The image contains a question about calculating the area of a rectangle with dimensions given in algebraic expressions. Let’s solve it:

The rectangle's dimensions are:

• Length: $x + 5$
• Width: $4x - 3$

Step 1: Formula for the area of a rectangle

The area $A$ of a rectangle is given by: $A = \text{length} \times \text{width}$

Step 2: Substituting the expressions

$A = (x + 5)(4x - 3)$

Step 3: Expanding the expression

Using distributive property: $A = x(4x - 3) + 5(4x - 3)$ $A = 4x^2 - 3x + 20x - 15$ $A = 4x^2 + 17x - 15$

Final Answer:

The area of the rectangle is: $\boxed{4x^2 + 17x - 15}$

Would you like further clarification or a breakdown of the expansion process?

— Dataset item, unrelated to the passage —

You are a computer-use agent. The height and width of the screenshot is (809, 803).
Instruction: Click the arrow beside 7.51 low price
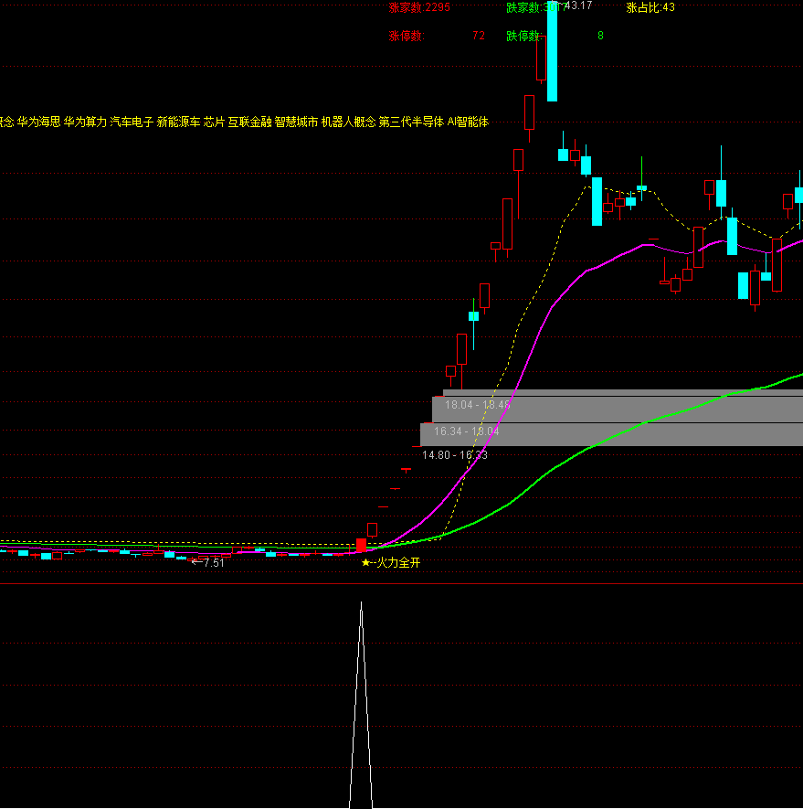196,563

Here are 5 related questions to deepen your understanding:

1. How do you determine the area of a rectangle with polynomial dimensions?
2. What does the distributive property mean in algebra?
3. Can the expression $4x^2 + 17x - 15$ be factored further?
4. How would the problem change if one dimension were a constant?
5. What is the importance of combining like terms when simplifying?

Tip: Always organize polynomial terms in descending order for clarity.